I wanted to ask if there’s a way to use OpenAI Whisper with Asterisk, similar to how it works with the aeap-speech-to-text module.
Has anyone tried this or have any ideas on how Whisper could be integrated with Asterisk in a similar manner? If there are any existing projects or approaches, I’d appreciate any pointers!
Thanks for your positive news.
I think the Python script is the least of the problems, but how can I send the live audio stream to my Python script via the dial plan?
You can either write an AEAP implementation using its protocol if all you want is text to speech, or you write an ARI application using external media if you want to do more.
Ouweia, I can’t do C++ and I believe AEAP is written in C++. There are already Python scripts for OpenAI Whisper for live audio, but I need to figure out how to make Asterisk send the live audio to the script. Maybe I’ll find a solution to rewrite the existing AEAP script, as you already suggested. I’ll ask in the OpenAI forum and once I have a solution, I will of course share it in this post. I wish you a pleasant day. Best regards from Germany!
AEAP isn’t “written in C++”. AEAP is a defined protocol[1] between Asterisk and an outside application that can be in any language. The example we provide is in Javascript.

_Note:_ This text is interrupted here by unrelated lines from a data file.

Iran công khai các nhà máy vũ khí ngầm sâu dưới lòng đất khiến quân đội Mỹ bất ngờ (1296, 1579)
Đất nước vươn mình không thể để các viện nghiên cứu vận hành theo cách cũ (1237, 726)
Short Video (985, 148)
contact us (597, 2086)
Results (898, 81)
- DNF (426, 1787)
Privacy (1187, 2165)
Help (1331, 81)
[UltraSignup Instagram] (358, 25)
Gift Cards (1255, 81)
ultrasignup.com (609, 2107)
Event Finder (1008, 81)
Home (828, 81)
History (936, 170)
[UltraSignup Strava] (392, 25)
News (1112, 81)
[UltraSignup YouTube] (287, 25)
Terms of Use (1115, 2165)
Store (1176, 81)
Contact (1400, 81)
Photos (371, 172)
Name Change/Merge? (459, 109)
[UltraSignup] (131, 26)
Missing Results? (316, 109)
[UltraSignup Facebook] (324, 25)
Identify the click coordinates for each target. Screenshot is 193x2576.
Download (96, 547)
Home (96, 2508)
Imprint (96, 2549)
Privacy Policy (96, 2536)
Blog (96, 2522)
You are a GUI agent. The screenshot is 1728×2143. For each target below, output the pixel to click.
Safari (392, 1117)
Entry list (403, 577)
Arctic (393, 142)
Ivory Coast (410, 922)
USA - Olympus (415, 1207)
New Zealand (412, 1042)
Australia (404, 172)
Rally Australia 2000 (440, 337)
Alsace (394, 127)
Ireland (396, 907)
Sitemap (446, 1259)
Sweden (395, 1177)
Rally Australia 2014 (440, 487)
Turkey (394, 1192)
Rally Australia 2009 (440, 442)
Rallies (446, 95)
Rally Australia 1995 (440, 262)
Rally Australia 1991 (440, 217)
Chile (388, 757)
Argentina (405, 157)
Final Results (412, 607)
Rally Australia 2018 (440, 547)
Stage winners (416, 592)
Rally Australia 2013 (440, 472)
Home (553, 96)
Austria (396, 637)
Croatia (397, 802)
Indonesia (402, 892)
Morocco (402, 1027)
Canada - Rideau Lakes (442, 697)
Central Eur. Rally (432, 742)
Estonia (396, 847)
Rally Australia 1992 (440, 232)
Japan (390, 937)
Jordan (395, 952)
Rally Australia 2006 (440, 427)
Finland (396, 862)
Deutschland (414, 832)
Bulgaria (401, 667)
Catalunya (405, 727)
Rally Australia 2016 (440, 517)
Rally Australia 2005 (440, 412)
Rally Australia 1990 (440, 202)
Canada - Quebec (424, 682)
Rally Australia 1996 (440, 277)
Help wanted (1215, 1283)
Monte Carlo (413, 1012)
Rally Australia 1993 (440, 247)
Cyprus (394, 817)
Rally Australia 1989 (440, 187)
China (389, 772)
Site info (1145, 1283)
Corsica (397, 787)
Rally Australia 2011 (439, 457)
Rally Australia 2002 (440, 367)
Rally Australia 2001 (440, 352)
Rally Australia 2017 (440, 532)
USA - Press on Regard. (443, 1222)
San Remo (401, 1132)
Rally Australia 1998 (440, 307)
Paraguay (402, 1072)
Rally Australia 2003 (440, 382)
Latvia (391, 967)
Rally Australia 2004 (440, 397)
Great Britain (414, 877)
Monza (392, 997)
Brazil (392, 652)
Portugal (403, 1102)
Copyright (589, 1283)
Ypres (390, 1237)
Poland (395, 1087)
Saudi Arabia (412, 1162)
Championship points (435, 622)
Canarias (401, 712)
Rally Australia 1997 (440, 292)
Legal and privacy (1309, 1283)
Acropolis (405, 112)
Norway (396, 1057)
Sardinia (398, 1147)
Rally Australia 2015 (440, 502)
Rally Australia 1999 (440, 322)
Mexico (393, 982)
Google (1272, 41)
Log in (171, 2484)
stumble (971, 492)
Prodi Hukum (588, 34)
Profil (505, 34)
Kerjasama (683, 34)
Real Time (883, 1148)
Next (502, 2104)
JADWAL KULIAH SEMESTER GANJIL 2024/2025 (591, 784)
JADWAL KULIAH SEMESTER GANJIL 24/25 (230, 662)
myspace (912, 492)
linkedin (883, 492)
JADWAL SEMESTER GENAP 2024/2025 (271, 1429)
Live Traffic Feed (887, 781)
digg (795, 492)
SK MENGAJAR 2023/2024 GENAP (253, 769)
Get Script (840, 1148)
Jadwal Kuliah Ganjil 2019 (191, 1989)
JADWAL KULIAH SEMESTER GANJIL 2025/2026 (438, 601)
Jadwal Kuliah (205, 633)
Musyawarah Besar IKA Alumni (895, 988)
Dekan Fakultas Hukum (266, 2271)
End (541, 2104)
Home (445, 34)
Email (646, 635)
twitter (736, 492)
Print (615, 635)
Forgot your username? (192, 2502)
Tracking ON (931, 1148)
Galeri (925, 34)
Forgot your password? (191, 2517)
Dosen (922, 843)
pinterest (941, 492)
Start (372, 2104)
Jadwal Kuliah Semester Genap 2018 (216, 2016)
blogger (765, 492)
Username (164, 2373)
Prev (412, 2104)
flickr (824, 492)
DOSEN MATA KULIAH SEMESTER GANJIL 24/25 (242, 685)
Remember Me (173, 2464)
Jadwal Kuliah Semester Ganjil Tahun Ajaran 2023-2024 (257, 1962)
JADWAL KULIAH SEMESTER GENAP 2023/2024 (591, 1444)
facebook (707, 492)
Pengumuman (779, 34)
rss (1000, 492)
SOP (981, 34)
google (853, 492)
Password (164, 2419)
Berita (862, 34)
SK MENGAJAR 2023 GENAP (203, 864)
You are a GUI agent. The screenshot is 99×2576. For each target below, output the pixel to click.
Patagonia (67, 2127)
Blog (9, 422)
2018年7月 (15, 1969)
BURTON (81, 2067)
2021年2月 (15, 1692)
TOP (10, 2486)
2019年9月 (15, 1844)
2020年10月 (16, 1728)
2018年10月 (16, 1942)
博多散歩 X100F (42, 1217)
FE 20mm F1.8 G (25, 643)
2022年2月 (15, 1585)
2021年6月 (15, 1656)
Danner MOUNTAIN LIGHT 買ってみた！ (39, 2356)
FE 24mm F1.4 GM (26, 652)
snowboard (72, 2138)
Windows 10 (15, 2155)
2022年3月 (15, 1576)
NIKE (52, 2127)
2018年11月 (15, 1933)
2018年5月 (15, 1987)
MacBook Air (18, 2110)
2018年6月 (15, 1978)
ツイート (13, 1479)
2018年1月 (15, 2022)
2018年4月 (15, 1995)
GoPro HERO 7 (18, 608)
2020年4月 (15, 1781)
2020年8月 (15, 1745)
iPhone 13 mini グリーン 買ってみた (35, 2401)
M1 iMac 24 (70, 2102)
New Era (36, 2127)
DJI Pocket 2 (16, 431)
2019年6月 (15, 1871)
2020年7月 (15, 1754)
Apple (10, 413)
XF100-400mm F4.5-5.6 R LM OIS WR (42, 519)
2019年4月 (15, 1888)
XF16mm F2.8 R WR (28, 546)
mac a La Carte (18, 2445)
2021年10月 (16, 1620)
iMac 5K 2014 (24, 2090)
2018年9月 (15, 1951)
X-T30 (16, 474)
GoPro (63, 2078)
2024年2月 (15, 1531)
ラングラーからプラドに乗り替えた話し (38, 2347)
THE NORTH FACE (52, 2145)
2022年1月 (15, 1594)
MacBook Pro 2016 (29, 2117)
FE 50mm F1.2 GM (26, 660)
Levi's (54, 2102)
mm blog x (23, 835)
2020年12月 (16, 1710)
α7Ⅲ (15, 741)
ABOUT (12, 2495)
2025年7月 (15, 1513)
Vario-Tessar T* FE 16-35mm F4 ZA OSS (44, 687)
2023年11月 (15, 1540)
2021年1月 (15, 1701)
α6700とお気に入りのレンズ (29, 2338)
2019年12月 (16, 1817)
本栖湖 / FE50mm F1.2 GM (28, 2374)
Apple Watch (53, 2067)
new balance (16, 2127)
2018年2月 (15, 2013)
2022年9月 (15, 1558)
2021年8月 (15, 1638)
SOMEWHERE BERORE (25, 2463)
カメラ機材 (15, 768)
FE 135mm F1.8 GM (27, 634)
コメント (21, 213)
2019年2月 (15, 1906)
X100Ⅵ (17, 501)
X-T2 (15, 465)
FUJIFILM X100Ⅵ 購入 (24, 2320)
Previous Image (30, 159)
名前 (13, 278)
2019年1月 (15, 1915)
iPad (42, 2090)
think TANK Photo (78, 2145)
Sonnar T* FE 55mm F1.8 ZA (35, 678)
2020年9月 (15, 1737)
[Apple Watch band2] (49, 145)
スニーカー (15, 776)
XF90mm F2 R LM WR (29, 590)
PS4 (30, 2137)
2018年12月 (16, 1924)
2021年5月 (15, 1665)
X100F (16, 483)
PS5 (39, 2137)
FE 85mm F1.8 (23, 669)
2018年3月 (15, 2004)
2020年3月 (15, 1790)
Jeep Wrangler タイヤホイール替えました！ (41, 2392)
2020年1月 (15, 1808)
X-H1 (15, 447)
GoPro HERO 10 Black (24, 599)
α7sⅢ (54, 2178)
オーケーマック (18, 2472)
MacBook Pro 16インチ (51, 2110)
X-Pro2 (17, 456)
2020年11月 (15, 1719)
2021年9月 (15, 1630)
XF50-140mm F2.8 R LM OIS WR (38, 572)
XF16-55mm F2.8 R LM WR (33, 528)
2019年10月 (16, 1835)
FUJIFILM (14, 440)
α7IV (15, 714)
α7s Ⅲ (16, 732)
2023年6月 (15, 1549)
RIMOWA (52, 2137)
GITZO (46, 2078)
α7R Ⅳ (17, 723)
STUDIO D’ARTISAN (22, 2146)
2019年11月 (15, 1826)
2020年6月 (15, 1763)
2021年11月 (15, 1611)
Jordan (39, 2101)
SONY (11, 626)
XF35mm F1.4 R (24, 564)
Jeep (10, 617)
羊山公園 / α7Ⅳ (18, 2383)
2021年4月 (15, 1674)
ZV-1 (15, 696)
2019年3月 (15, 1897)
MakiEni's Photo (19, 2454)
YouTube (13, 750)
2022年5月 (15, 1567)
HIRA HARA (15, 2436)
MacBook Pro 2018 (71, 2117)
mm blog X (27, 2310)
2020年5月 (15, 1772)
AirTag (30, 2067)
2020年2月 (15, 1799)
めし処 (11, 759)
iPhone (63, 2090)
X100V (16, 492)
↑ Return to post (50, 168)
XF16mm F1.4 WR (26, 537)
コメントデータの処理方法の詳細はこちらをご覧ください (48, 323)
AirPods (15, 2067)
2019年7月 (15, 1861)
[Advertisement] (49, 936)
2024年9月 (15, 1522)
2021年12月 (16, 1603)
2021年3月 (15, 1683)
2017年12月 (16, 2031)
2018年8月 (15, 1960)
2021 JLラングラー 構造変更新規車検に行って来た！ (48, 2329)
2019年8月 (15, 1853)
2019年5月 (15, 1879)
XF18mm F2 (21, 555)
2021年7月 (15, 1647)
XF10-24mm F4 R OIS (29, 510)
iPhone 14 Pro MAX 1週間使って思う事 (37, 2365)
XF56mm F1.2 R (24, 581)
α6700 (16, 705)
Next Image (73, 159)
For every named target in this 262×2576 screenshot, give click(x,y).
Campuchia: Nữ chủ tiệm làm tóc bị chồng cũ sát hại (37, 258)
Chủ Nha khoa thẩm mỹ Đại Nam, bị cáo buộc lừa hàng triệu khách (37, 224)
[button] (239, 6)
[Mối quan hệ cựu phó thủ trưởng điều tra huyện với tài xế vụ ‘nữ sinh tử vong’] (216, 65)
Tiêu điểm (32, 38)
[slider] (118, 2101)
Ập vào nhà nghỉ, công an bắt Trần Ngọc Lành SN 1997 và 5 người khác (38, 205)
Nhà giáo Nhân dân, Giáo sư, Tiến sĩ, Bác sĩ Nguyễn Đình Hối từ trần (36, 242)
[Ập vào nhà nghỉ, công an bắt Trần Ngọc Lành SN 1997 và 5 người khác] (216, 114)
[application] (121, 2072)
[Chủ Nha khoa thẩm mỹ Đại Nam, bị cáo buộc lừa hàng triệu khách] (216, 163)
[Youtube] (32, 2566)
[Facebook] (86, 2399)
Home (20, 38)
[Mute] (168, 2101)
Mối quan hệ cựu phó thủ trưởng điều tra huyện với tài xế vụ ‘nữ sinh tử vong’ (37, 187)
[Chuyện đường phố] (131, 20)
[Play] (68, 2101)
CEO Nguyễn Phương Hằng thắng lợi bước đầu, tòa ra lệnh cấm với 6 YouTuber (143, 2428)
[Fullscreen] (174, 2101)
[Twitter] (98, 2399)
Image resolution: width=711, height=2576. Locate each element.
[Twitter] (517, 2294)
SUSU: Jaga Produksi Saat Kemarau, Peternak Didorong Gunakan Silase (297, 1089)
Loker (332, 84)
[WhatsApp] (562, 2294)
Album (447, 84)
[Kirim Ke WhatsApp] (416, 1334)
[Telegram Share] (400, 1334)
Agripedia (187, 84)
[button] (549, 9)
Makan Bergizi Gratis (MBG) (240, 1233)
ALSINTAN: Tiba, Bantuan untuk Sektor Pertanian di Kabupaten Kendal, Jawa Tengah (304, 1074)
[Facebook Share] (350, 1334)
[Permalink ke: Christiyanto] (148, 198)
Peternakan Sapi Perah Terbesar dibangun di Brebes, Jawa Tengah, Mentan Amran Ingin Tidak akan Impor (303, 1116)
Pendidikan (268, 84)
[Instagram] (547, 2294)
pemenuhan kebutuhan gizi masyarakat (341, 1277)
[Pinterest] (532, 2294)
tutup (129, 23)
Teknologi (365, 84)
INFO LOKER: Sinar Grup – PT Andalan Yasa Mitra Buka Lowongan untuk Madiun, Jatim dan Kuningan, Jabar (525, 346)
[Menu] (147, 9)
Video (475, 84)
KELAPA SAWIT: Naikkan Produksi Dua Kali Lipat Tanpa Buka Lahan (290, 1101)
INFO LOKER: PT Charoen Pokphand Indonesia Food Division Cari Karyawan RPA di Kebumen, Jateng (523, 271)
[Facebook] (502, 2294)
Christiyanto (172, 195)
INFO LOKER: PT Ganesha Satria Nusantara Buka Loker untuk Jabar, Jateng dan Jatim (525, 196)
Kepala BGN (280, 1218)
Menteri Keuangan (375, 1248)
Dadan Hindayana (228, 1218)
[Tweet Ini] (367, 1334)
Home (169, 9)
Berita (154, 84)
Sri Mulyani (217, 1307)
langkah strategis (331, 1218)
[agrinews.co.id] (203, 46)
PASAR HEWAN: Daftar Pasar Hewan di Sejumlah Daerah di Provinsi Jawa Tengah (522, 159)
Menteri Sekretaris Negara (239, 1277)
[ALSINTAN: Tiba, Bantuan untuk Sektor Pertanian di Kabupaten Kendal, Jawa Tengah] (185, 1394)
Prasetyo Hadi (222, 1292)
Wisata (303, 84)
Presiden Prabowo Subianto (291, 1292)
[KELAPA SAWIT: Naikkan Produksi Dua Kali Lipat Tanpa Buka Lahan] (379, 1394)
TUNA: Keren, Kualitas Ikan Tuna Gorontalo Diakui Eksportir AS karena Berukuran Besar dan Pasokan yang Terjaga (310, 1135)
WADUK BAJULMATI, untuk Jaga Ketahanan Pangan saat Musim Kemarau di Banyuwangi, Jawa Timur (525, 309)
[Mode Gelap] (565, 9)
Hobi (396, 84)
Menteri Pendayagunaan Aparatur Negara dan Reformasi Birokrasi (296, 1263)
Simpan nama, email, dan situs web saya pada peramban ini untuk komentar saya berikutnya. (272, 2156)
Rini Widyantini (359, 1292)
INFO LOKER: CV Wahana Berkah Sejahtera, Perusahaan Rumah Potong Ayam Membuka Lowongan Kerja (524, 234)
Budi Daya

Thank you for your correction. I just checked, and I think the provider.js needs to be adapted for WhisperLive. However, I’ll need to dig deeper into it to figure it out. I wanted to use VOSK, but it requires a huge amount of resources, and my server’s RAM isn’t sufficient for it. Google STT is all well and good, but I’m looking for a local solution that doesn’t rely on an external provider.
The problem is that I only have 1GB of memory, and Asterisk is already running on the server. Only short sentences need to be recognized, which should not be longer than 10-15 seconds.
Can you provide me with an example of a Dialplan using AudioSockets and VOSK?
OpenAI Whisper does not natively support streaming audio input. So you have to send OpenAI a recording file.
I have done this type of thing 3 different ways, and they all work, although one of them was not using OpenAI because of the lack of streaming capability. How you do it just depends on your specific application. If you want to stream the audio real-time, OpenAI is probably not the best choice for your situation. Although you can chunk the audio into small segments and send them sequentially, there are better services if you want to do real-time streaming though. If you want to do that, I’d suggest you do it using ARI with an external media channel to get the audio into your app. That is the best method I believe because you can also stream TTS back to Asterisk then also, but for a simple application using any script to send the recording file to OpenAI will work. One use case I have done is just transcribing voicemail, and I send the file for transcription via an AGI script called in a hangup handler.
“I can’t” really means I can’t. It wasn’t just an objection to sharing it puclicly in the forum. I don’t own the code since I wrote it as an employee. Besides it’s in Go, not Python.
Sorry. Not everyone can share their code. My point in responding was to point out you don’t have to overly complicate it. Depending on your specific needs it could be very simple, as in about 5-6 lines of code. If you need to stream the audio it is much more complicated and in that scenario you have to overcome that OpenAI doesn’t accept audio streams.